Cardiopulmonary exercise testing (CPET) is a common method of evaluating patients with a Fontan circulation. Equations to calculate predicted CPET values are based on children with normal circulation. This study aims to create predictive equations for CPET variables solely based on patients with Fontan circulation. Patients who performed CPET in the multicenter Pediatric Heart Network Fontan Cross-Sectional Study were screened. Peak variable equations were calculated using patients who performed a maximal test (RER > 1.1) and anaerobic threshold (AT) variable equations on patients where AT was adequately calculated. Eighty percent of each cohort was randomly selected to derive the predictive equation and the remaining served as a validation cohort. Linear regression analysis was performed for each CPET variable within the derivation cohort. The resulting equations were applied to calculate predicted values in the validation cohort. Observed versus predicted variables were compared in the validation cohort using linear regression. 411 patients underwent CPET, 166 performed maximal exercise tests and 317 had adequately calculated AT. Predictive equations for peak CPET variables had good performance; peak VO2, R (2) = 0.61; maximum work, R (2) = 0.61; maximum O2 pulse, R (2) = 0.59. The equations for CPET variables at AT explained less of the variability; VO2 at AT, R (2) = 0.15; work at AT, R (2) = 0.39; O2 pulse at AT, R (2) = 0.34; VE/VCO2 at AT, R (2) = 0.18; VE/VO2 at AT, R (2) = 0.14. Only the models for VE/VCO2 and VE/VO2 at AT had significantly worse performance in validation cohort.
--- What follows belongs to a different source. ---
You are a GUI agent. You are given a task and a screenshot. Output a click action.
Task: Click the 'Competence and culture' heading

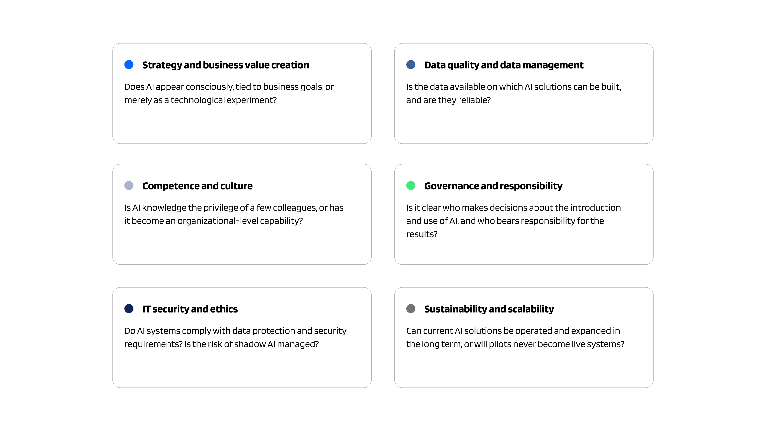coord(197,186)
Of the 8 equations for commonly measured CPET variables, six were able to be validated. The equations for peak variables were more robust in explaining variation in values than AT equations.
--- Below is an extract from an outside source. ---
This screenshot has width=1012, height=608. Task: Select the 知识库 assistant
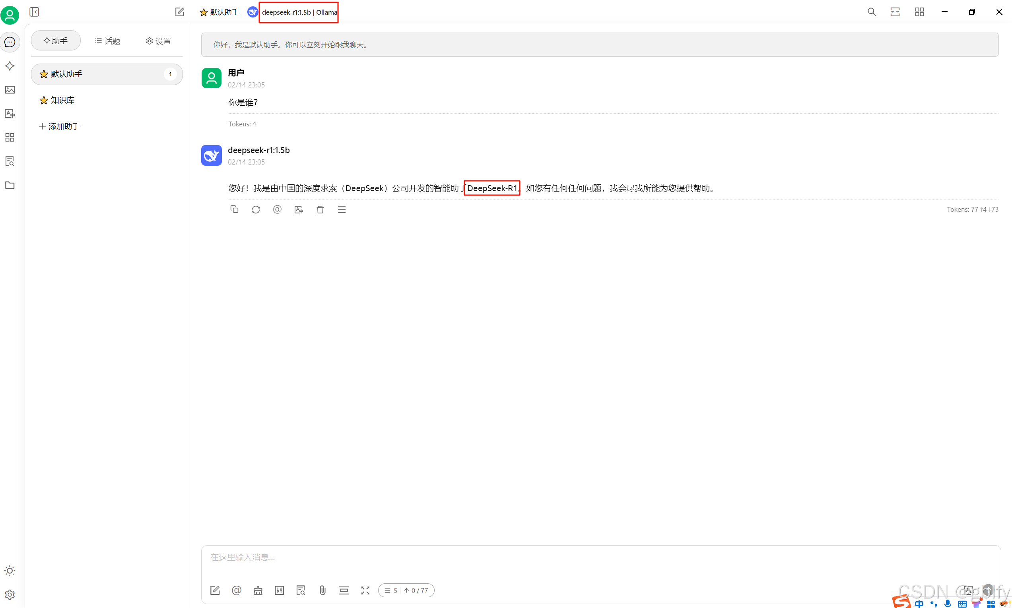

心肺运动试验(CPET)是评估接受Fontan循环手术患者的常用方法。计算预测CPET值的公式是基于具有正常循环的儿童得出的。本研究旨在仅根据接受Fontan循环手术的患者创建CPET变量的预测公式。对在多中心儿科心脏网络Fontan横断面研究中进行CPET的患者进行了筛选。使用进行最大测试(呼吸交换率>1.1)的患者计算峰值变量公式,并对无氧阈值(AT)计算充分的患者计算无氧阈值变量公式。每个队列的80%被随机选择用于推导预测公式,其余作为验证队列。对推导队列中的每个CPET变量进行线性回归分析。将所得公式应用于计算验证队列中的预测值。在验证队列中使用线性回归比较观察变量与预测变量。411名患者进行了CPET,166名进行了最大运动测试,317名患者的AT计算充分。CPET峰值变量的预测公式表现良好;峰值摄氧量,R(2)=0.61;最大功,R(2)=0.61;最大氧脉搏,R(2)=0.59。AT时CPET变量的公式解释的变异性较小;AT时的摄氧量,R(2)=0.15;AT时的功,R(2)=0.39;AT时的氧脉搏,R(2)=0.34;AT时的每分钟通气量/二氧化碳排出量,R(2)=0.18;AT时的每分钟通气量/摄氧量,R(2)=0.14。只有AT时每分钟通气量/二氧化碳排出量和每分钟通气量/摄氧量的模型在验证队列中的表现明显更差。在8个常用CPET变量的公式中,有6个能够得到验证。峰值变量的公式在解释值的变化方面比AT公式更稳健。